**Trecho**:
------------------------
Kingston
Continuando a jornada pela Jamaica, após o relato de Montego Bay à Treasure Beach, entrei no mini-bus em Mandeville rumo à Kingston.
O mini-bus parou em muitos lugares ao longo do caminho até finalmente ficar abarrotado de pessoas. Para terem uma ideia eu praticamente viajei abraçado com minha mochila, o que no fundo foi positivo pois me apoiei nela para tirar um cochilo. Mesmo com o grande número de pessoas, a maioria viajava sentada. A viagem foi uma experiência muito interessante pois o que senti ali foi o cotidiano das pessoas que devem acordar cedo, ir até a estrada caminhando e aguardar o ônibus cheio no acostamento, para finalmente chegar ao seu destino e ganhar a vida de alguma maneira, garantindo o pão de cada dia.
Novamente eu era o peixe fora d’água mas não tive problema algum nem qualquer tentativa de malandragem ou persuasão. Pelo contrário, as pessoas olhavam curiosas, aparentando dispostas e animadas ao longo do percurso.Nesse caminho há um pedágio, o único que vi. Está na T1, uma das melhores rodovias do país, a Bandeirantes jamaicana.
Se você ainda não leu o primeiro relato da Jamaica recomendo entrar neste link para então continuar a segunda parte. 🙂
Foto no início do post: Museu do Bob Marley.
Chegando em Kingston já foi possível perceber o quão grande e populosa a cidade é, em comparação com as outras, com mais natureza e turísticas. Entramos pela área periférica até chegar à rodoviária, que julguei ser de ônibus inter-municipais: uma construção circular com um aglomerado de mini-buses e pessoas, andando de um lado para outro. Desci e fui até a rua mais próxima procurar um táxi, ali aparentava ser uma região mais industrial. Consegui um táxi por um bom preço e pedi para me levar ao hostel, o sugestivo Reggae Hostel.
------------------------
Registros de indicação de palavras e elementos:
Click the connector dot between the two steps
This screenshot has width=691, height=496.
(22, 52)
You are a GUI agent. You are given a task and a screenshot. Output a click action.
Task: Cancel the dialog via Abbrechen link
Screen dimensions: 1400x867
------------------------
**Objetivo**:
Por favor, transcreva na íntegra o trecho sobre a viagem a Kingston, sem nenhuma alteração.

**Resultado do exercício**:
Kingston
Continuando a jornada pela Jamaica, após o relato de Montego Bay à Treasure Beach, entrei no mini-bus em Mandeville rumo à Kingston.
O mini-bus parou em muitos lugares ao longo do caminho até finalmente ficar abarrotado de pessoas. Para terem uma ideia eu praticamente viajei abraçado com minha mochila, o que no fundo foi positivo pois me apoiei nela para tirar um cochilo. Mesmo com o grande número de pessoas, a maioria viajava sentada. A viagem foi uma experiência muito interessante pois o que senti ali foi o cotidiano das pessoas que devem acordar cedo, ir até a estrada caminhando e aguardar o ônibus cheio no acostamento, para finalmente chegar ao seu destino e ganhar a vida de alguma maneira, garantindo o pão de cada dia.
Novamente eu era o peixe fora d’água mas não tive problema algum nem qualquer tentativa de malandragem ou persuasão. Pelo contrário, as pessoas olhavam curiosas, aparentando dispostas e animadas ao longo do percurso.Nesse caminho há um pedágio, o único que vi. Está na T1, uma das melhores rodovias do país, a Bandeirantes jamaicana.
Se você ainda não leu o primeiro relato da Jamaica recomendo entrar neste link para então continuar a segunda parte. 🙂
Foto no início do post: Museu do Bob Marley.
Chegando em Kingston já foi possível perceber o quão grande e populosa a cidade é, em comparação com as outras, com mais natureza e turísticas. Entramos pela área periférica até chegar à rodoviária, que julguei ser de ônibus inter-municipais: uma construção circular com um aglomerado de mini-buses e pessoas, andando de um lado para outro. Desci e fui até a rua mais próxima procurar um táxi, ali aparentava ser uma região mais industrial. Consegui um táxi por um bom preço e pedi para me levar ao hostel, o sugestivo Reggae Hostel.